Present each non-blank line of the rows below as a Markdown table with the columns No. and Line, numbering the lines in order. Omit the pictures.

The input:
◇ ◇ ◇

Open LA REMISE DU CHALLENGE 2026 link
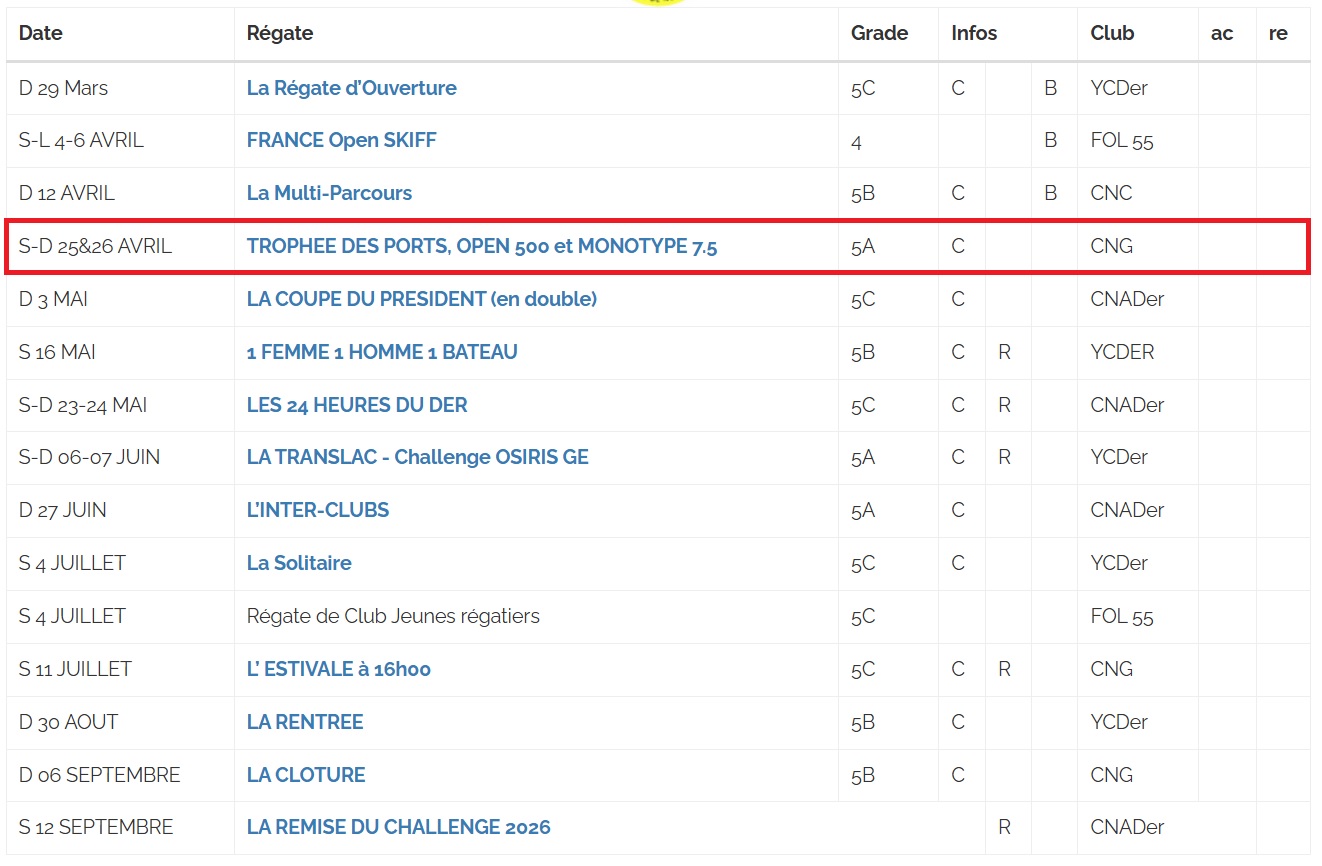1322x866 pixels. click(398, 827)
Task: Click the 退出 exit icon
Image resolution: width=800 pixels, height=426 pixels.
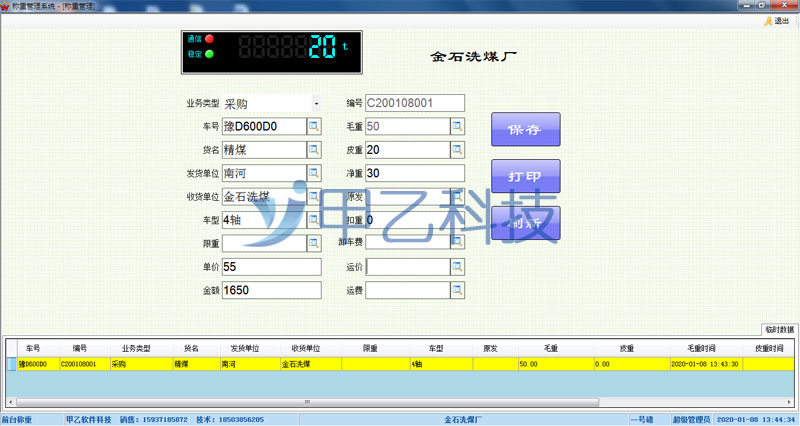Action: (x=773, y=20)
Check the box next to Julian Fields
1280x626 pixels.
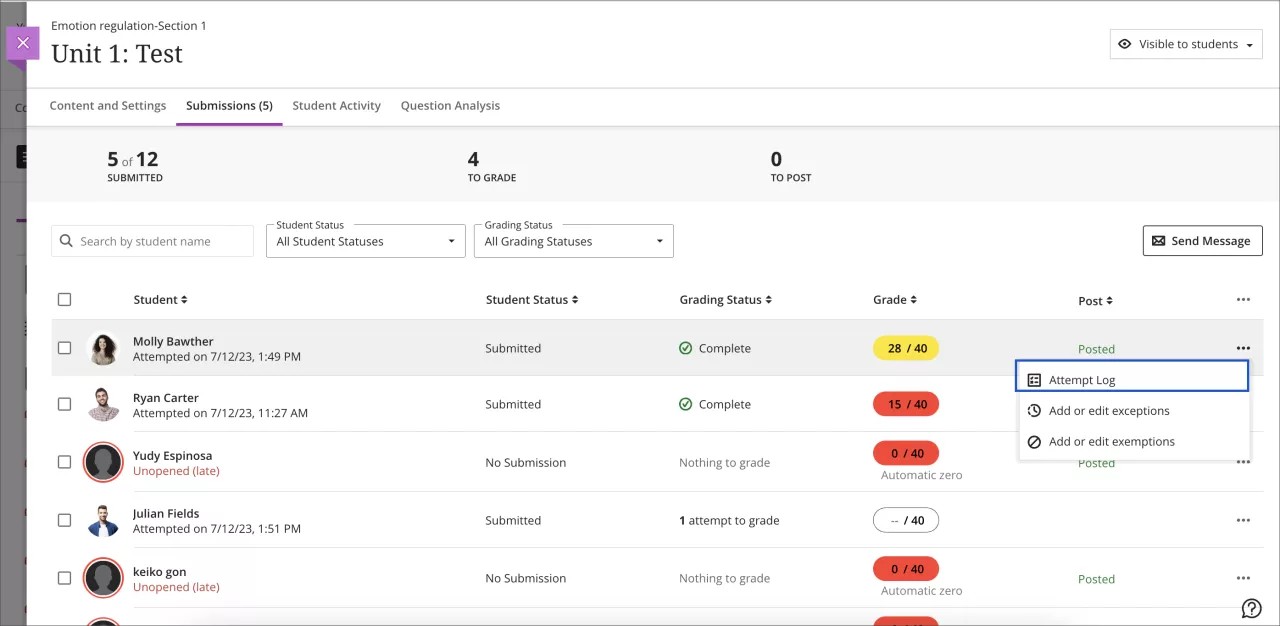click(64, 520)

◇ ◇ ◇

Answer for this exercise:
| No. | Line |
|---|---|
| 1 | Open LA REMISE DU CHALLENGE 2026 link |
| 2 | 1322x866 pixels. click(398, 827) |
| 3 | Task: Click the 退出 exit icon |
| 4 | Image resolution: width=800 pixels, height=426 pixels. |
| 5 | Action: (x=773, y=20) |
| 6 | Check the box next to Julian Fields |
| 7 | 1280x626 pixels. |
| 8 | click(64, 520) |